[Saved data entries]
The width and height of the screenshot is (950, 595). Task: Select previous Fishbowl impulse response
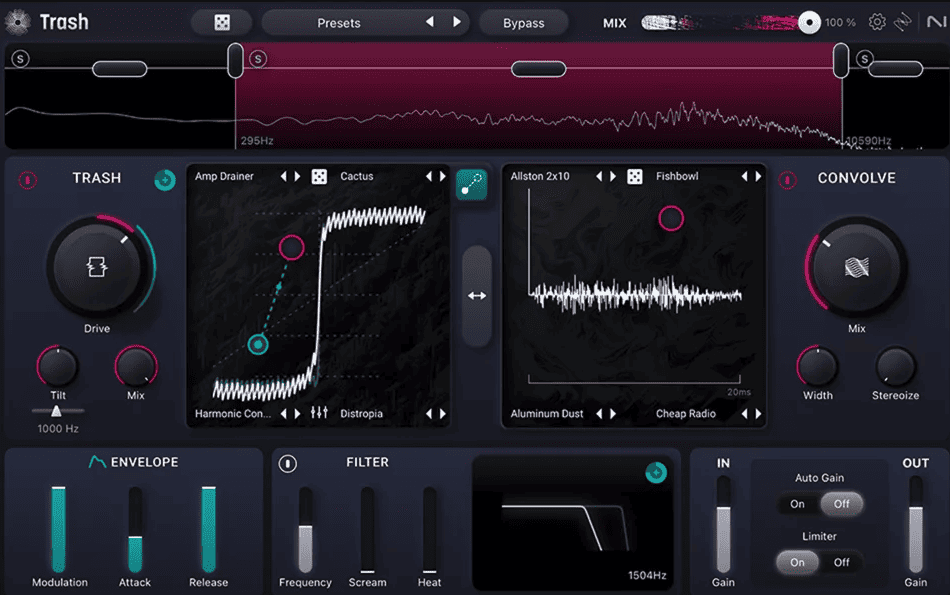point(744,177)
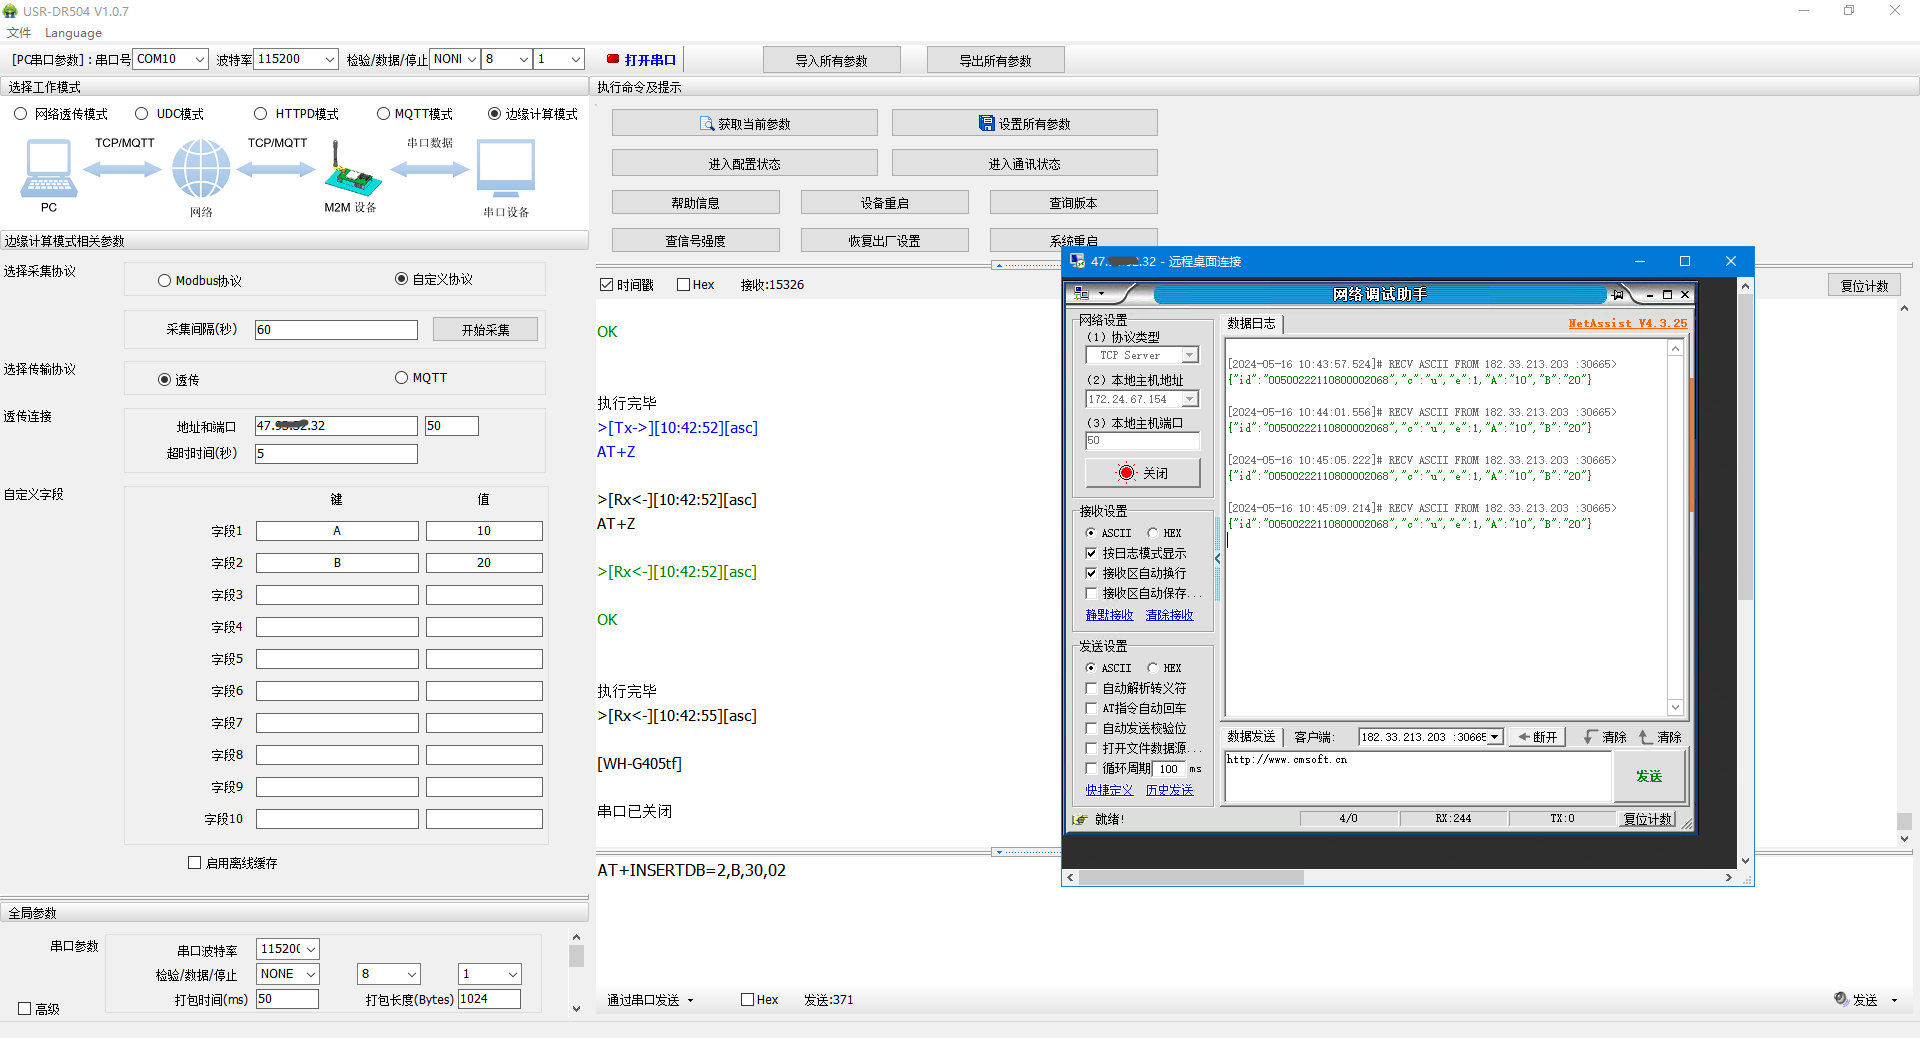Screen dimensions: 1920x1038
Task: Expand the 协议类型 TCP Server dropdown
Action: (x=1189, y=356)
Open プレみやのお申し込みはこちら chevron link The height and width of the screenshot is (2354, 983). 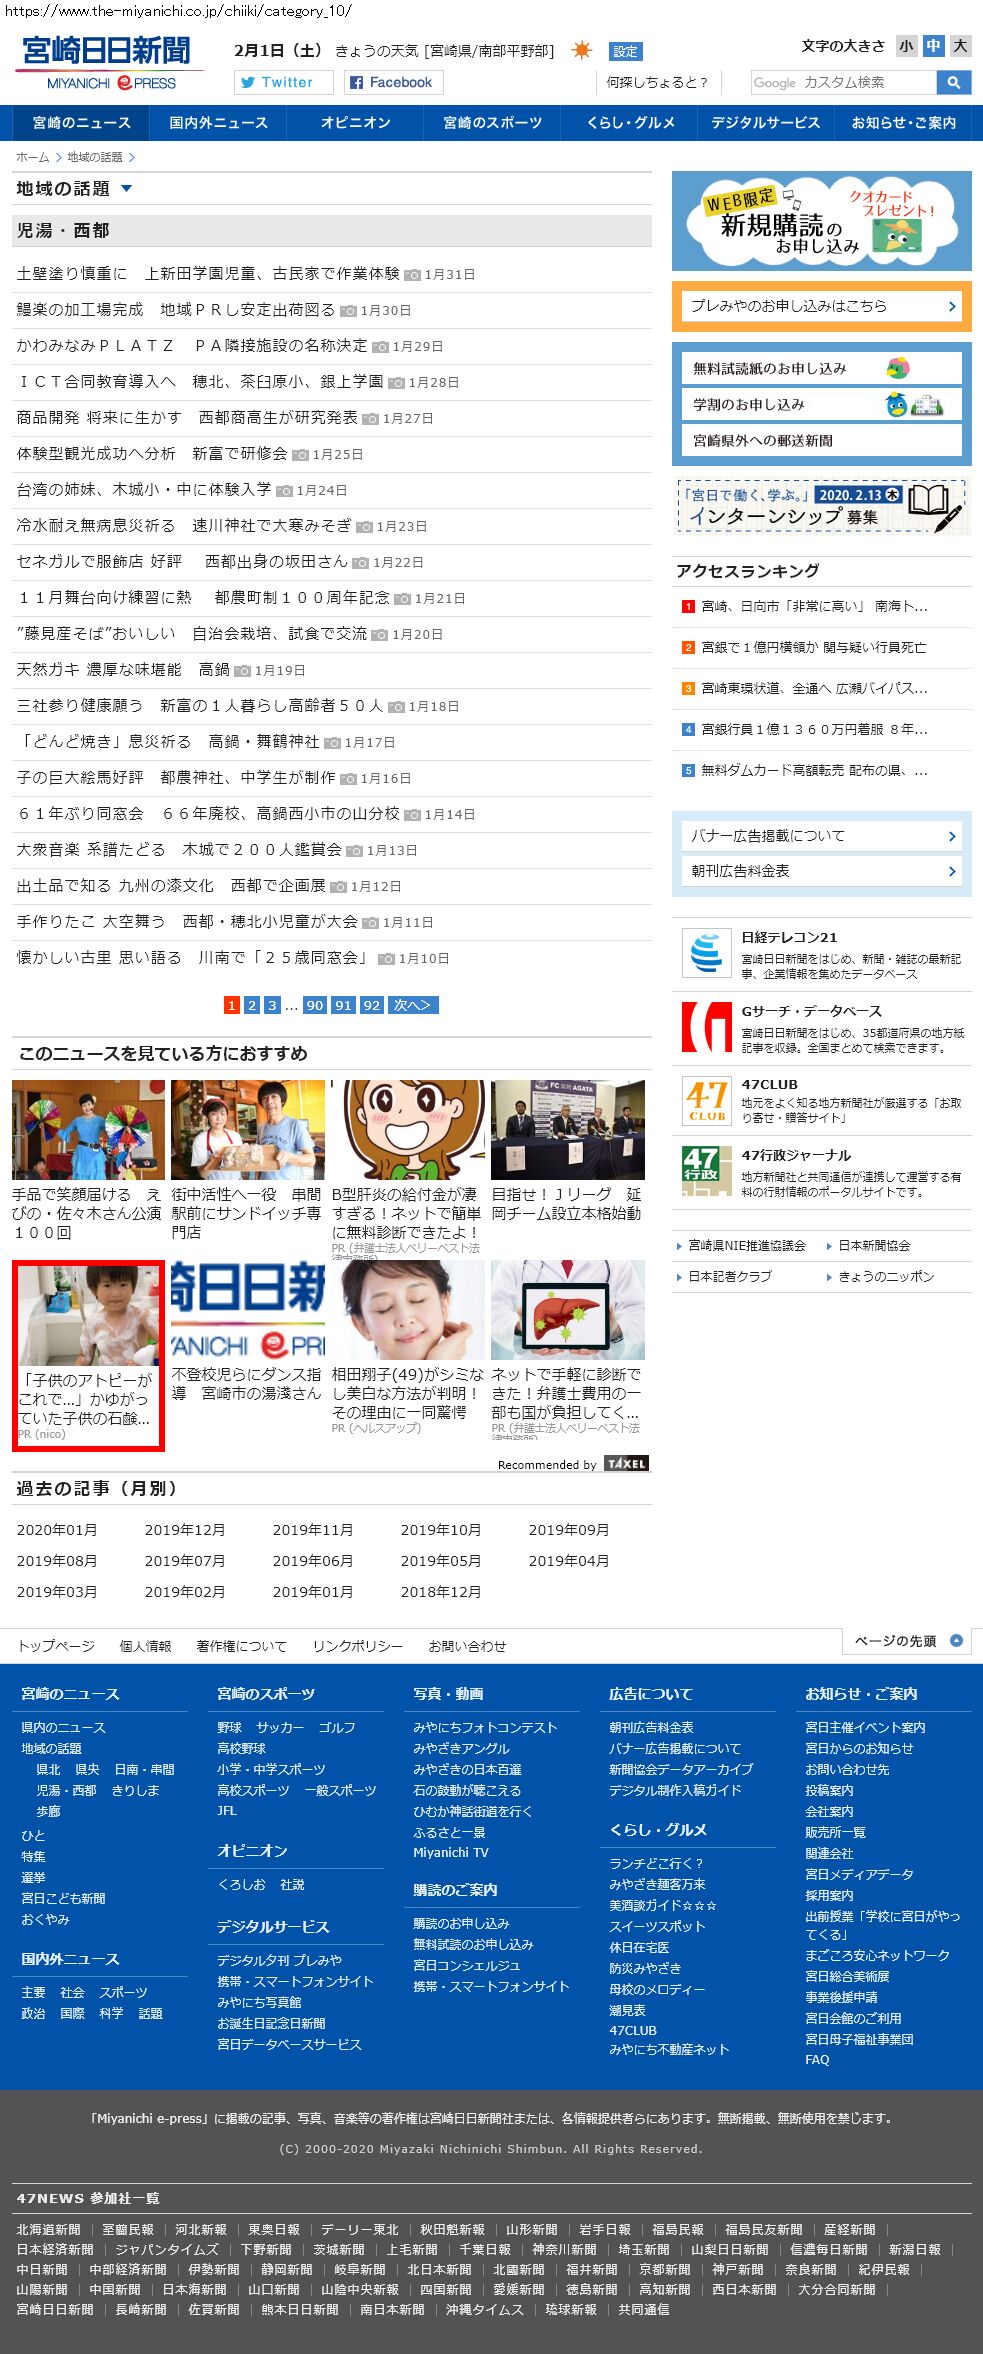pos(951,307)
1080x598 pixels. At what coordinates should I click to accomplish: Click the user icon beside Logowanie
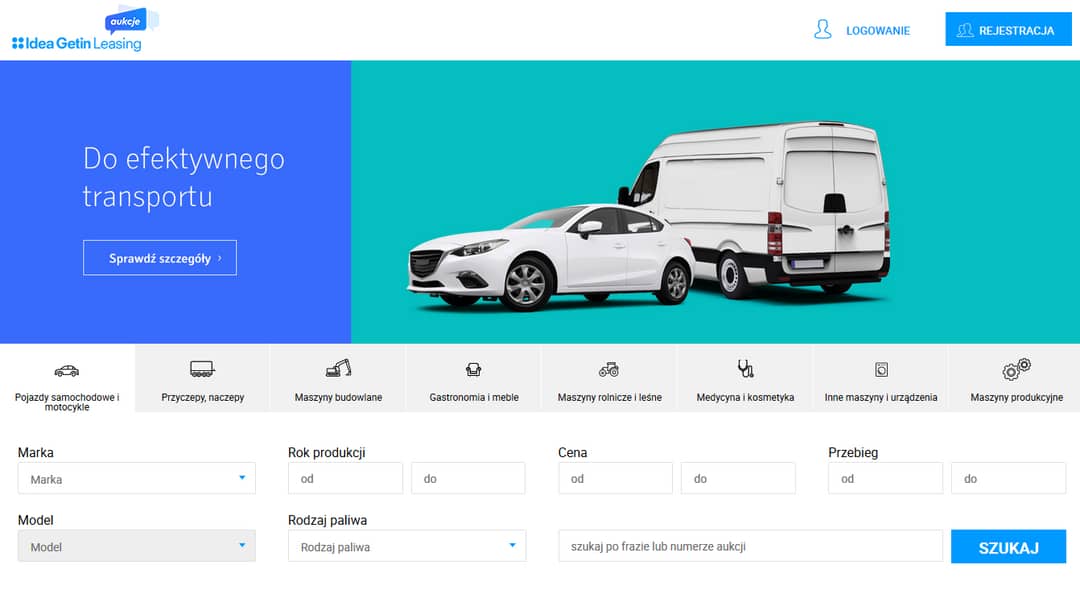[x=823, y=30]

*EXERCISE:* Nothing but the lines from the one containing "1080x598 pixels. At" through the final line of the entries above should be given again, each exactly as written; omit the pictures.

*ANSWER SPACE:*
1080x598 pixels. At what coordinates should I click to accomplish: Click the user icon beside Logowanie
[x=823, y=30]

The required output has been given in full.